Standing Still, 2024, oil on board, 30 x 60 cm

This exhibition presents a series of paintings developed from time spent in Central Australia, focusing on key sites within the MacDonnell Ranges.

The works move between plein-air studies and studio-based resolution, exploring how direct observation is transformed through repetition, memory, and material translation. The desert environment is approached through its spatial conditions—light, distance, and atmospheric compression.

Oil paint is used to articulate shifting relationships between surface and depth, where landscape is experienced as both external terrain and perceptual field.

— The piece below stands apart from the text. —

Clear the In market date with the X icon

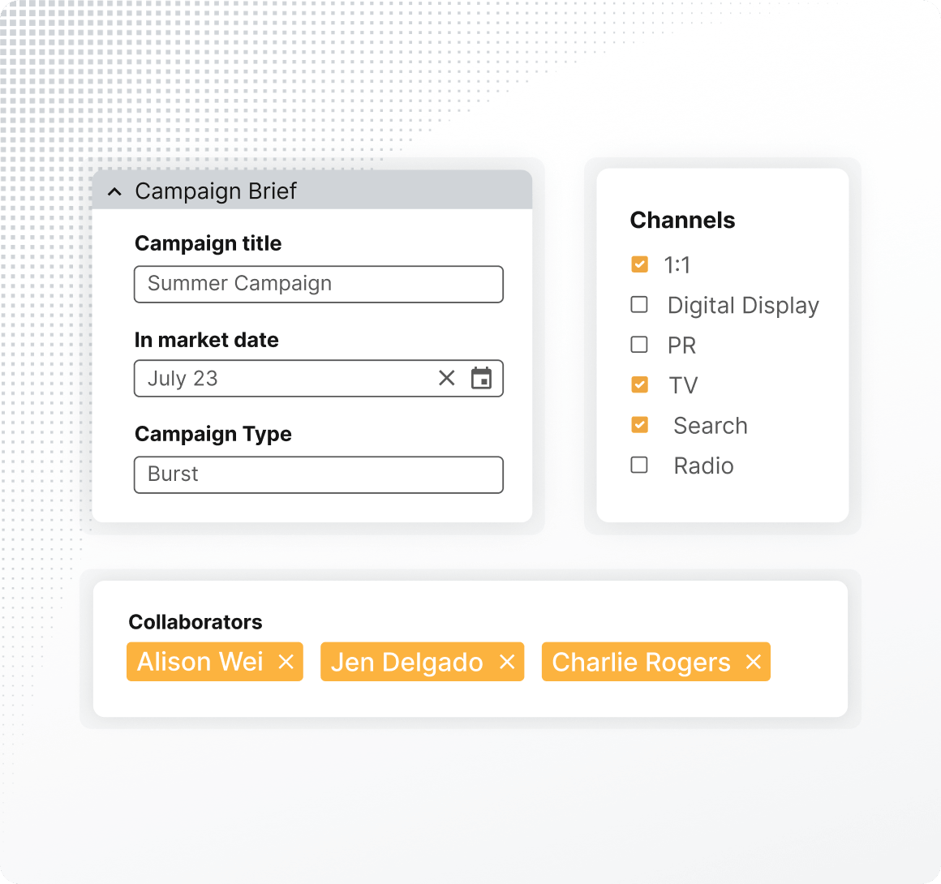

The exhibition reflects ongoing engagement with the Australian desert as a site of sustained artistic inquiry.

Evoking the Elements

Light, Air and Shifting Ground

In Collaboration with Pianist Elyane Laussade

Melbourne, Castlemaine

12 - 20 October 2024

Mephisto Waltz III, 2024, oil on board, 22 x 30 cm

Evoking the Elements presents a body of landscape paintings developed in dialogue with selected piano compositions, exploring how sound, image, and material process intersect through the elemental forces of air, water, light, and surface.

Grounded in daily observation of the Blue Mountains, the works respond to ongoing processes of change—growth, decay, and renewal—shaped by shifting conditions. Rather than describing fixed views, the paintings translate these experiences into a visual language of gesture, colour, and spatial tension.

Landscapes

Corinne Loxton and Owen Thompson

Everglades Gallery

7 - 28 Sept 2024

Late Thursday, 2024, oil on canvas, 152 x 115 cm

Landscapes was a collaborative exhibition with Blue Mountains artist Owen Thompson, bringing together oil and watercolour responses to the landscape. Loxton’s paintings move between swiftly executed alla prima skies and more densely developed bushland works, exploring contrasts between openness and enclosure, immediacy and duration. Developed through plein air observation across the Blue Mountains and Capertee Valley, the works engage with shifting light, spatial depth, and the viewer’s relationship to place.

Connecting With Creative Flow

TEDx Katoomba

30 June 2023

At TEDx Katoomba I shared images and personal stories, exploring creativity and the nature of artistic flow. I spoke about how my landscapes are imbued with human experiences of joy, hope loss, and longing and in particular, my embodied experience of nature.

About Corinne Loxton’s Paintings and Process

Corinne Loxton’s paintings emerge from sustained engagement with walking and observing the Australian landscape, particularly the Blue Mountains and surrounding environments. These experiences form the basis for a practice grounded in direct observation and prolonged attention to place.

Over time, repeated encounters with specific sites—such as bushland tracks, escarpments, and water systems like Glenbrook Lagoon—inform a process of visual and material translation. Rather than documenting landscape, the works reflect how it is gradually reconstructed through memory, perception, and the act of painting.

Recurring elements such as expansive skies, shifting weather, and dense tree forms are approached as spatial and atmospheric structures rather than symbolic narratives. Through paint, these conditions are explored as fields of light, depth, and movement, where landscape is experienced as both physical terrain and perceptual space.

Lagoon Dreaming, Oil on canvas, 137 x 122cm

Corinne Loxton’s Background

Corinne Loxton grew up in Cape Town, South Africa, at the foot of Table Mountain, where early and regular exposure to coastal and mountainous environments shaped her ongoing interest in landscape.

She migrated to Australia with her family in the late 1980s. At the age of fifteen, this transition brought a significant shift in environment and cultural context, which later informed her engagement with ideas of place and belonging.

After completing secondary school in Brisbane, she studied Visual Arts at the Canberra School of Art, Australian National University. During this period she focused on painting and printmaking, studying with artists including Mandy Martin, Robert Boynes, and Ruth Waller.